» **ASSIGNMENT**
The required output is an exact copy of the lines from the one containing "Screen dimensions: 1568x734" through the end of the entries below, with pictures removed.

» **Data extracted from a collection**
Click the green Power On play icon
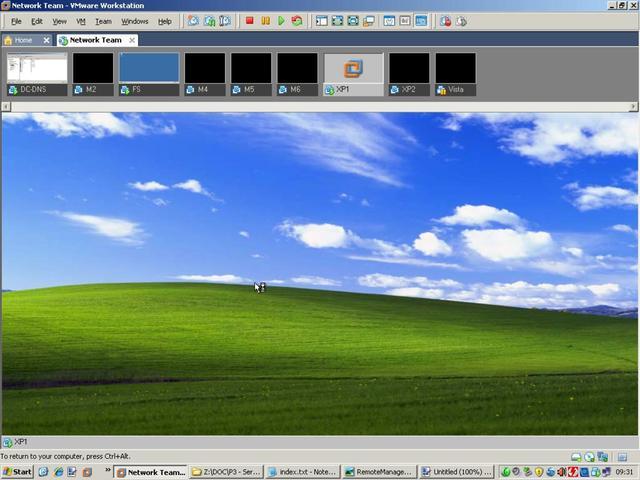Screen dimensions: 640x480 point(281,21)
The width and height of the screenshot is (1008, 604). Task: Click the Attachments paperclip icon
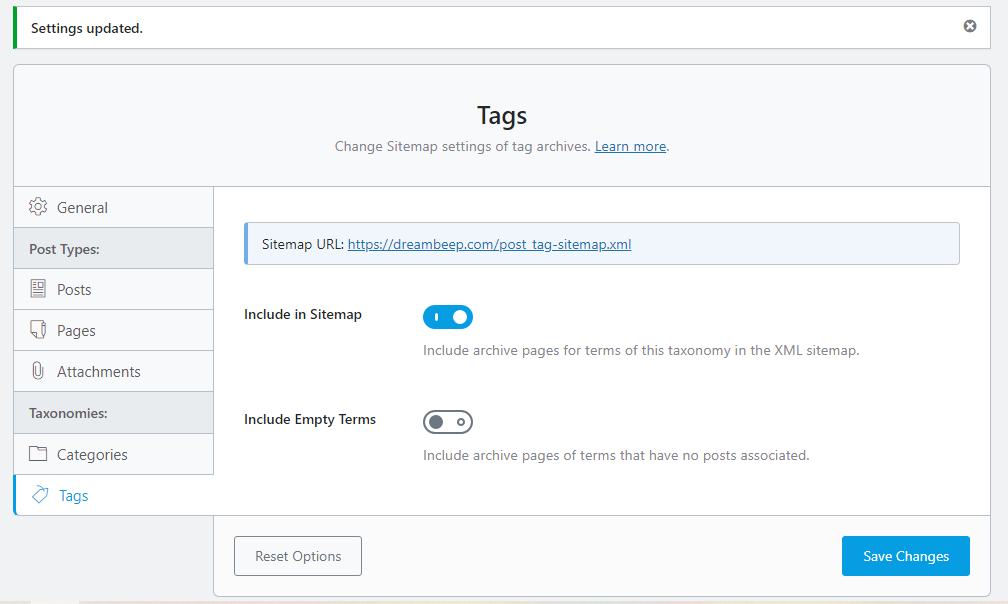(38, 371)
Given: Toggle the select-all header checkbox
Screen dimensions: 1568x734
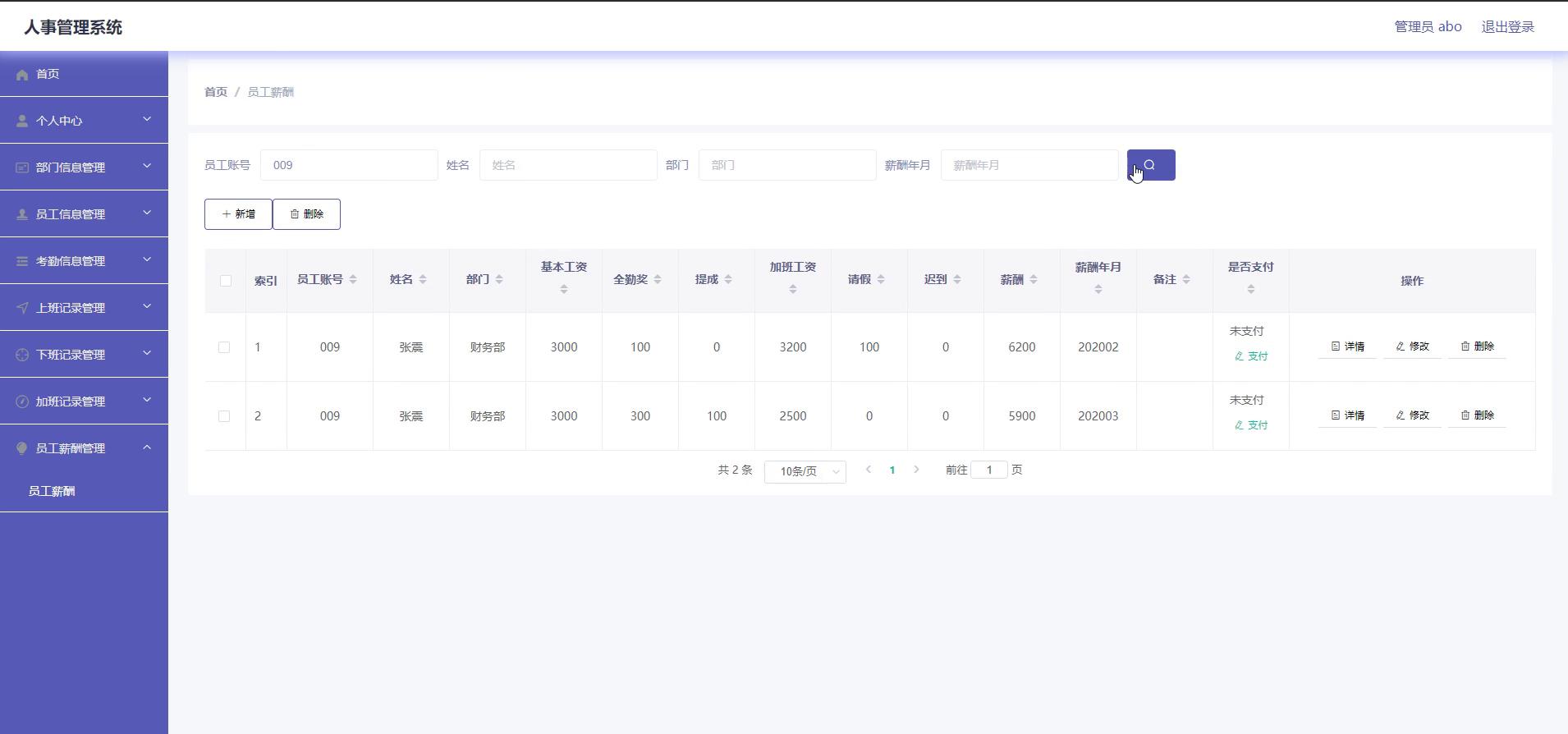Looking at the screenshot, I should pyautogui.click(x=226, y=281).
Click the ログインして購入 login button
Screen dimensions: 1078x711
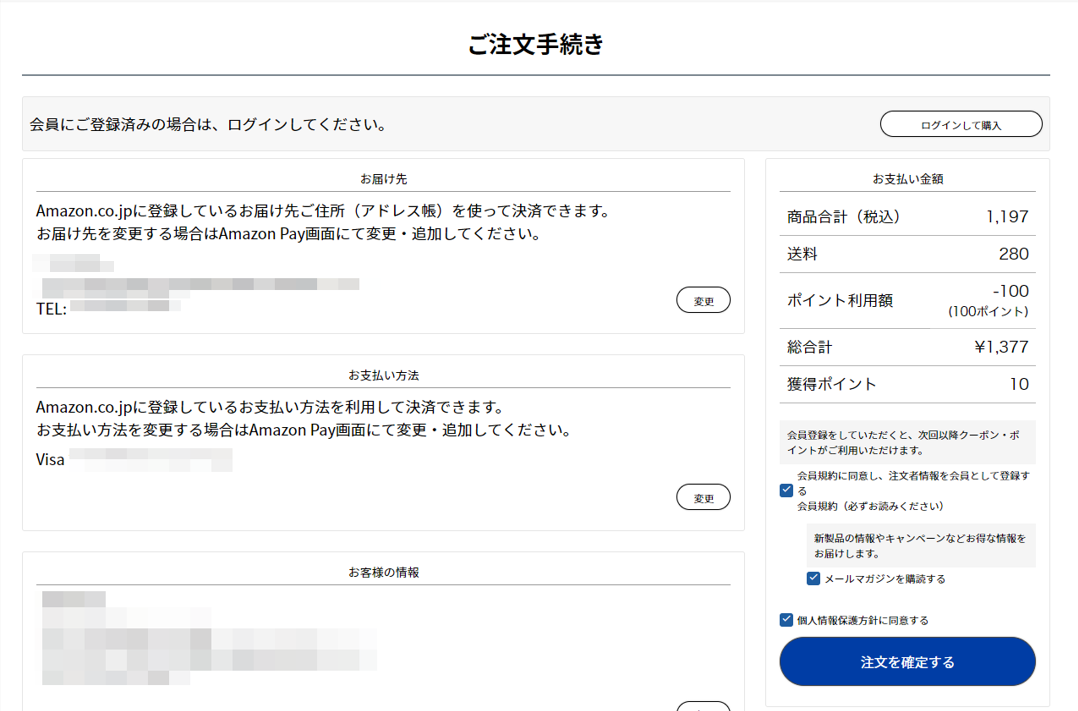pos(959,123)
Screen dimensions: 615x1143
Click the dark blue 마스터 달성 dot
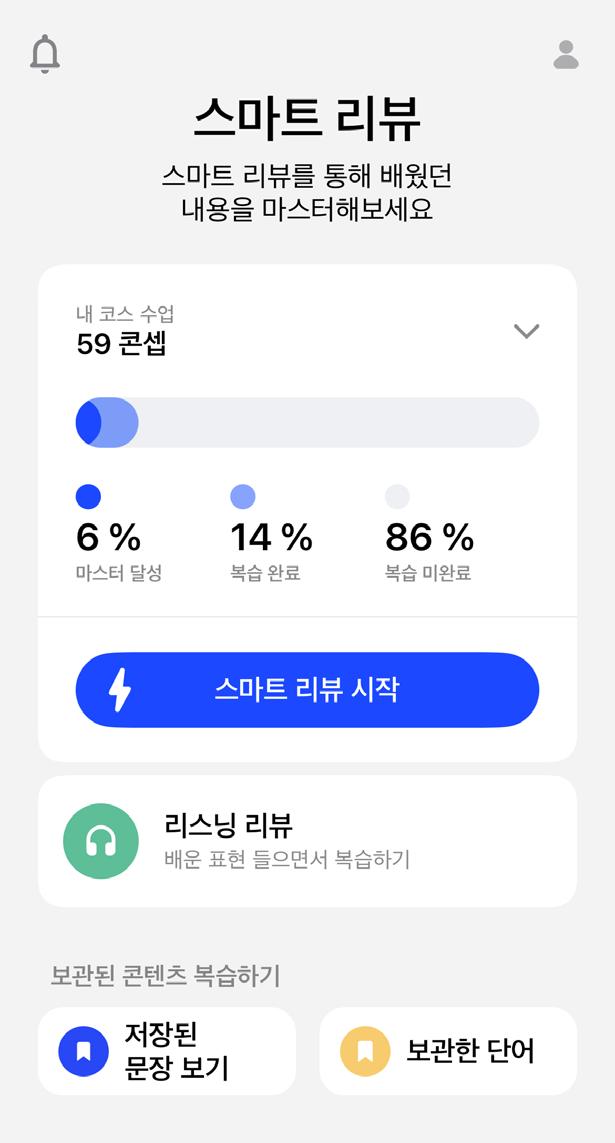[88, 496]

» **EXERCISE RESULT**
Screen dimensions: 1568x734
Looking at the screenshot, I should pyautogui.click(x=226, y=281).
Click the ログインして購入 login button
Screen dimensions: 1078x711
pos(959,123)
Screen dimensions: 615x1143
Click the dark blue 마스터 달성 dot
[88, 496]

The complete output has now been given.